* _Exercise directions_: Starting at the first line of the data, print each line verbatim up to and including the line bearing "The image size is (850, 423).", omitting pictures.

* _Given information_:
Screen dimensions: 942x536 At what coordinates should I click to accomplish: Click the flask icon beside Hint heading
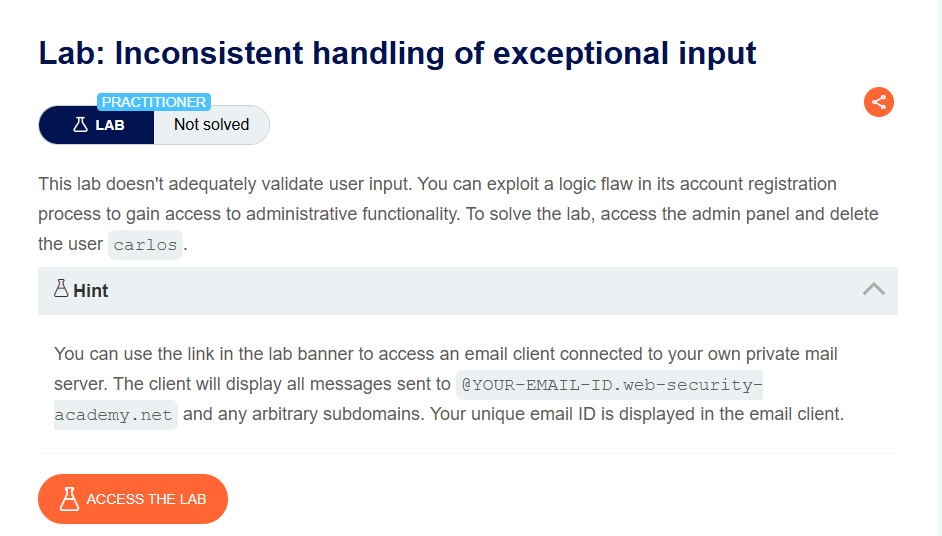tap(61, 288)
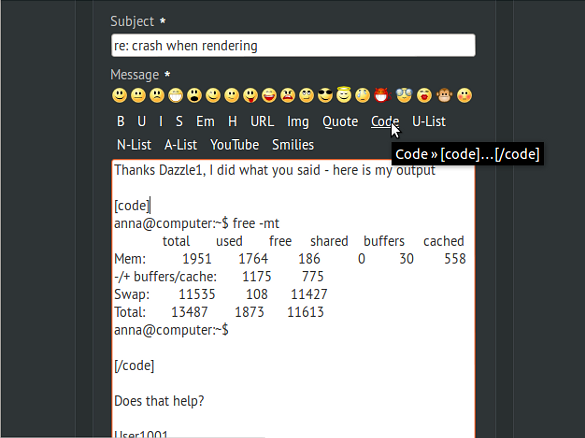Insert the sunglasses cool smiley

[325, 96]
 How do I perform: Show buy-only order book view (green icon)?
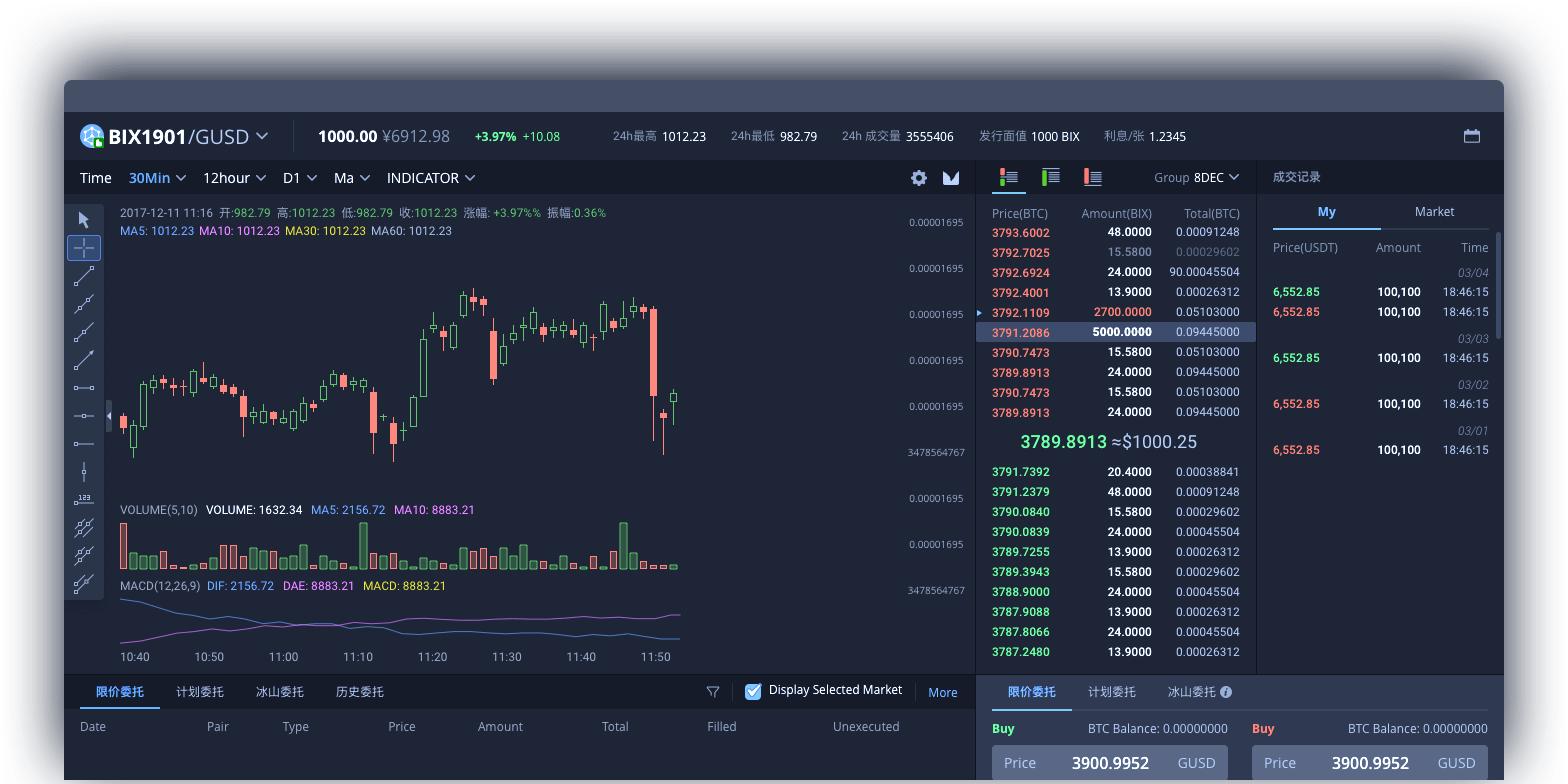click(x=1051, y=177)
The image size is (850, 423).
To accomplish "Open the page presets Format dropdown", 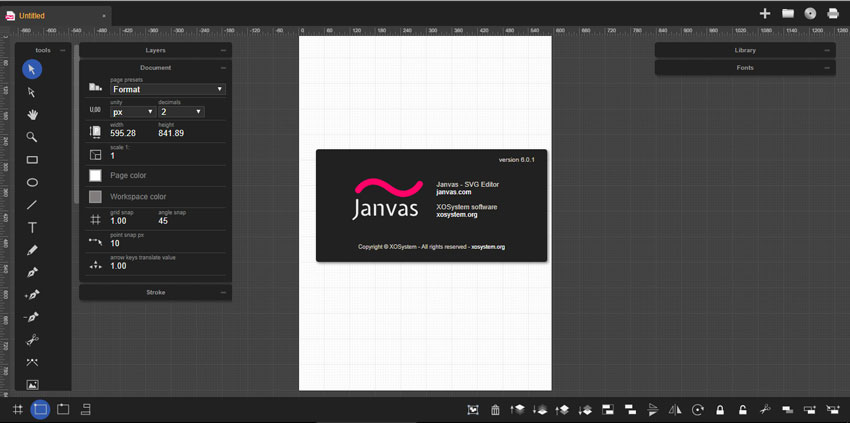I will pyautogui.click(x=166, y=89).
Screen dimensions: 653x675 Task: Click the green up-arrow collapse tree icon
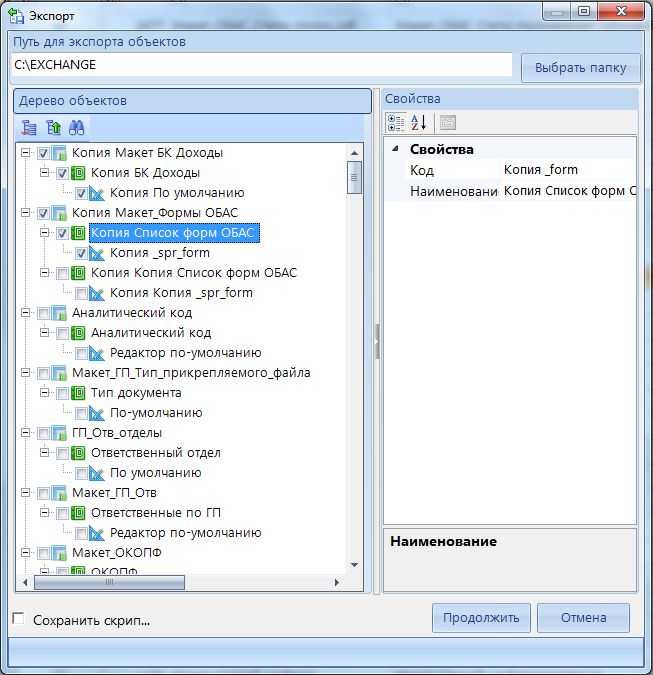pyautogui.click(x=53, y=127)
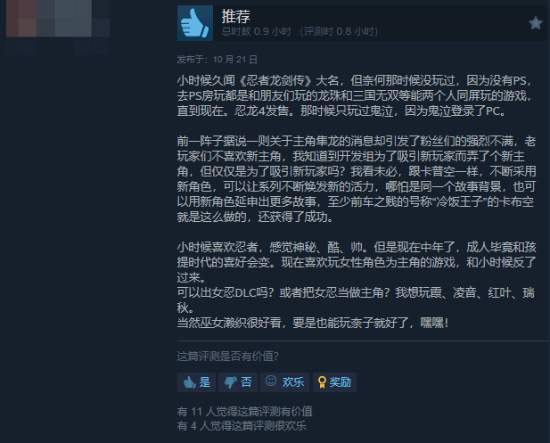This screenshot has width=550, height=443.
Task: Click the 总时数 0.9 小时 playtime text
Action: tap(256, 32)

* _Output of the task_:
Screen dimensions: 942x536 At what coordinates should I click to accomplish: Click the flask icon beside Hint heading
tap(61, 288)
Insert the sunglasses cool smiley

[325, 96]
 How do I perform: Show buy-only order book view (green icon)?
click(x=1051, y=177)
The image size is (850, 423).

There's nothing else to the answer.